* EXERCISE PROMPT
Scan the records for the string "computer", then copy each line that has it.

*** Opening of EXERCISE INPUT ***

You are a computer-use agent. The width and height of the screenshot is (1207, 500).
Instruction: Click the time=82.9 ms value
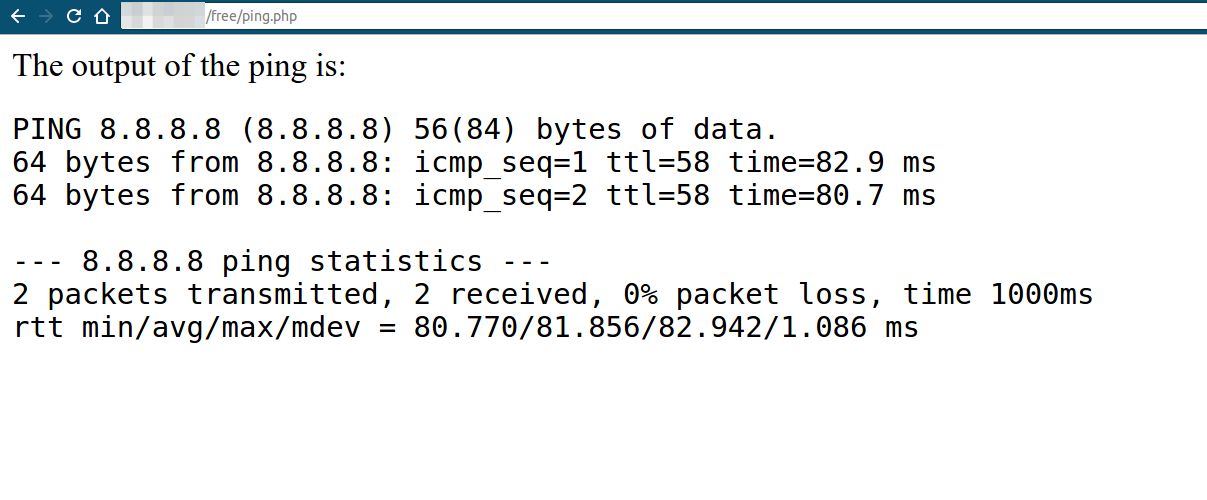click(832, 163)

*** Close of EXERCISE INPUT ***
*** Opening of EXERCISE INPUT ***

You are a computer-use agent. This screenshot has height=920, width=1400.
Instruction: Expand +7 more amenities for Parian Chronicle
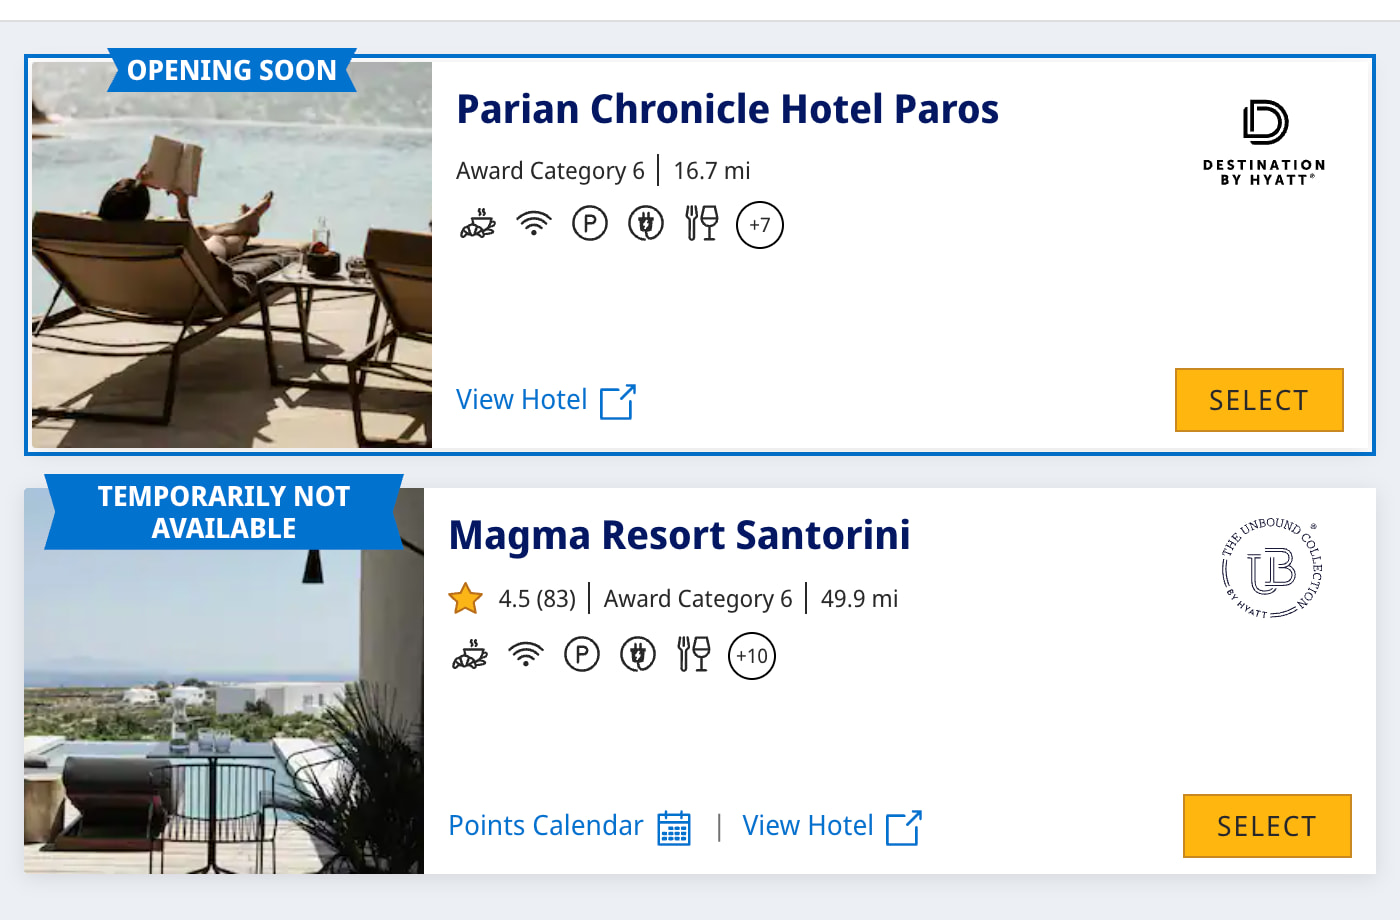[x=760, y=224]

*** Close of EXERCISE INPUT ***

* COMPLETED TASK
You are a computer-use agent. The width and height of the screenshot is (1207, 500).
You are a computer-use agent. This screenshot has height=920, width=1400.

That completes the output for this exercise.